TASK STATEMENT >>
Format the following lines as a JSON list of strings, with one string per line and any blank lines omitted.

* begin *

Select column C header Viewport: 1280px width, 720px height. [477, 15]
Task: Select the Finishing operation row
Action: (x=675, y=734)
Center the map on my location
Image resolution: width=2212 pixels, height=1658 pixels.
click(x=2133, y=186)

* end *

TASK RESPONSE >>
[
  "Select column C header Viewport: 1280px width, 720px height. [477, 15]",
  "Task: Select the Finishing operation row",
  "Action: (x=675, y=734)",
  "Center the map on my location",
  "Image resolution: width=2212 pixels, height=1658 pixels.",
  "click(x=2133, y=186)"
]